Stored data:
%%
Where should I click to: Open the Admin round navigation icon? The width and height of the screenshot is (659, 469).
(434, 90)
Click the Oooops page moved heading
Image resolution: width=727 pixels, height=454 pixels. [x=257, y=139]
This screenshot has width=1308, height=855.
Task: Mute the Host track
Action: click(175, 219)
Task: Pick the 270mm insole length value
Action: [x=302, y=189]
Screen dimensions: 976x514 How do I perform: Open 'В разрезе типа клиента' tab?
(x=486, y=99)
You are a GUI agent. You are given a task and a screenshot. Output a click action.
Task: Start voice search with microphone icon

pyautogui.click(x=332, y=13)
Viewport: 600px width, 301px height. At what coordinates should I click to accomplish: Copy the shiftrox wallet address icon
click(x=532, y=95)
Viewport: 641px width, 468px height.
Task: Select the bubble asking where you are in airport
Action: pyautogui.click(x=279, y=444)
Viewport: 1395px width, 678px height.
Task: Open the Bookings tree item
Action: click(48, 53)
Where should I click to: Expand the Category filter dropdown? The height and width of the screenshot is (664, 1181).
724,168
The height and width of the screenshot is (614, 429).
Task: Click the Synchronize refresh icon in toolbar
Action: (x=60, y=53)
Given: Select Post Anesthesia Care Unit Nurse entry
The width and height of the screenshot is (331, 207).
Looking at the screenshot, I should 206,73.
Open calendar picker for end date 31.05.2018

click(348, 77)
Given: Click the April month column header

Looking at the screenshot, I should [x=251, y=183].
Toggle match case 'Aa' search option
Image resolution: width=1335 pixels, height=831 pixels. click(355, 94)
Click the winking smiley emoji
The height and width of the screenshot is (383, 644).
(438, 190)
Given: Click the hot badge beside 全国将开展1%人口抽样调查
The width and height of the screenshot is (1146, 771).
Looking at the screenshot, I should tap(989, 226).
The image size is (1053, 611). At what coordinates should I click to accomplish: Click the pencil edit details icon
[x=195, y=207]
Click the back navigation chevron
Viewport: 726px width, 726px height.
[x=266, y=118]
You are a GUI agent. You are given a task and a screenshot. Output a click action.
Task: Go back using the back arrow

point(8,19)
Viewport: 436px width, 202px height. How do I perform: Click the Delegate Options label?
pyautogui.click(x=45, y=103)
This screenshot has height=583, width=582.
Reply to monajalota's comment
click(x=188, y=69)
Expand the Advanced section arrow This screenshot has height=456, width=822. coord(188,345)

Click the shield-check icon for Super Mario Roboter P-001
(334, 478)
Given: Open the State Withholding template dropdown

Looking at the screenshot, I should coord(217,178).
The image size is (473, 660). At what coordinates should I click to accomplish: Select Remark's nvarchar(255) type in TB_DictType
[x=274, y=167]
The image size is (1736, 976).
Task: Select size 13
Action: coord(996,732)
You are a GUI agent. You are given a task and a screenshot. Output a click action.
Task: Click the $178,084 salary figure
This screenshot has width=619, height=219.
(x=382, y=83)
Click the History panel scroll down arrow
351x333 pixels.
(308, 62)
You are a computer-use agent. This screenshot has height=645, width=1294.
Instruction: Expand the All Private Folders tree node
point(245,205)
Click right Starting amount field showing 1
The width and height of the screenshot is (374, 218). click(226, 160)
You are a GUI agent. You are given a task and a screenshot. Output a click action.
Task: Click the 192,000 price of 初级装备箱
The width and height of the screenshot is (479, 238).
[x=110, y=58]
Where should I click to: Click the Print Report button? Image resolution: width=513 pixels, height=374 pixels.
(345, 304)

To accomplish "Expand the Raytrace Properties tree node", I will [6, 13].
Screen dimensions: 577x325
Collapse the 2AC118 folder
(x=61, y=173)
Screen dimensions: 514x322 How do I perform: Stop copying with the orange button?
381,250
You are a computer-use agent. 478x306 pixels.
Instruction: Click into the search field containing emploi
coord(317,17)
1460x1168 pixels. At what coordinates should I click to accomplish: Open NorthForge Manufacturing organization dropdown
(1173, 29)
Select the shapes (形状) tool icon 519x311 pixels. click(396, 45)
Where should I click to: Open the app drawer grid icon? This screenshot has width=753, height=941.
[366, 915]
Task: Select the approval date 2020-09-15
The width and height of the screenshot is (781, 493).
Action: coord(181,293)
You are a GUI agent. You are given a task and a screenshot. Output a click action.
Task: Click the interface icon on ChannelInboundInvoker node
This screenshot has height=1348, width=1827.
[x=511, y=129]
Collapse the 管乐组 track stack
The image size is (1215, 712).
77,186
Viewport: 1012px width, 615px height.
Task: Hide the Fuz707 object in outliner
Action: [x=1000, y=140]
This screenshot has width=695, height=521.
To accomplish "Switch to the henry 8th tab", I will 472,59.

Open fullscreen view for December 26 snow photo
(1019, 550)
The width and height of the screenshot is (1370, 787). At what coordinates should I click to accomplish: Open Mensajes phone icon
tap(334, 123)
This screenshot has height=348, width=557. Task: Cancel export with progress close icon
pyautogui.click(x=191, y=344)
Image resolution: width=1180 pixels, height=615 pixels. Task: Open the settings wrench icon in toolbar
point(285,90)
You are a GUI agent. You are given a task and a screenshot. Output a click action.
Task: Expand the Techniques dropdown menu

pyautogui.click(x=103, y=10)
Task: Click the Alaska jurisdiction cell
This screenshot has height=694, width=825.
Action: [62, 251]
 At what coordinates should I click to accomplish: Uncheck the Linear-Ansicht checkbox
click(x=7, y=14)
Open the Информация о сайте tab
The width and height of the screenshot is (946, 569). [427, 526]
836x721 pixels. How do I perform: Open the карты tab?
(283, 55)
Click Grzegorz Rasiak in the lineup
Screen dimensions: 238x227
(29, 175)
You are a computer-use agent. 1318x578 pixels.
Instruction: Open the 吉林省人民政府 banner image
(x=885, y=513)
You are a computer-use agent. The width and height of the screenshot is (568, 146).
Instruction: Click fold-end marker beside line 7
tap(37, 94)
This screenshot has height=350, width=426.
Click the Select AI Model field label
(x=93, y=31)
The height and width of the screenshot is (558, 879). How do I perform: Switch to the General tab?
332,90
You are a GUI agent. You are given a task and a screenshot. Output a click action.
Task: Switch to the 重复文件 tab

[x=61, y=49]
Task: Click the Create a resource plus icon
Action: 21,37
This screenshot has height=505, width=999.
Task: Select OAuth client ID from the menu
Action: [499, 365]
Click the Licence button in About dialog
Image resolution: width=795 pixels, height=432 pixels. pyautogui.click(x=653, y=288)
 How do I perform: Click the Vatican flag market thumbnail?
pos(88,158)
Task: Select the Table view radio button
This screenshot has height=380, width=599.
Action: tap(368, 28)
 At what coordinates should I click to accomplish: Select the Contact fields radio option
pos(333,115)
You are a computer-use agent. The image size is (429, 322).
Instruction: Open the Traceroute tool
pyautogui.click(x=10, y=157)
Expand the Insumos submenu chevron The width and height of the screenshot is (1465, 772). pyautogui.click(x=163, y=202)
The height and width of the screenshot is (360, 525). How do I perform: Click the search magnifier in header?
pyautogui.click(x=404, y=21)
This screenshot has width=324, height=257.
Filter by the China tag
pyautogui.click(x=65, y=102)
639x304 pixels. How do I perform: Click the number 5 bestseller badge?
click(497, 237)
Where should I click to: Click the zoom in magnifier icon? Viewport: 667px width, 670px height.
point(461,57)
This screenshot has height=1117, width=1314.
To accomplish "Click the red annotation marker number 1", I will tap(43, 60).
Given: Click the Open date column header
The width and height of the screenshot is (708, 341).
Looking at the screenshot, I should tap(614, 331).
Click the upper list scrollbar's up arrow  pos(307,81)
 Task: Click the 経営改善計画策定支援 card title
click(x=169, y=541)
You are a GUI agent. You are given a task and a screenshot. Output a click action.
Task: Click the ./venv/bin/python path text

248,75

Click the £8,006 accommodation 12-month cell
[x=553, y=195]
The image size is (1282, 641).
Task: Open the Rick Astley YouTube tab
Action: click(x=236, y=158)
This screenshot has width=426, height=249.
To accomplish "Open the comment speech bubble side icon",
%%
YOUR GOAL –
Using the data above, reproduce exactly the lines from the line that contains "639x304 pixels. How" through the line that contains "Given: Click the Open date column header", including both.

YOUR RESPONSE –
639x304 pixels. How do I perform: Click the number 5 bestseller badge?
click(497, 237)
Where should I click to: Click the zoom in magnifier icon? Viewport: 667px width, 670px height.
point(461,57)
This screenshot has height=1117, width=1314.
To accomplish "Click the red annotation marker number 1", I will tap(43, 60).
Given: Click the Open date column header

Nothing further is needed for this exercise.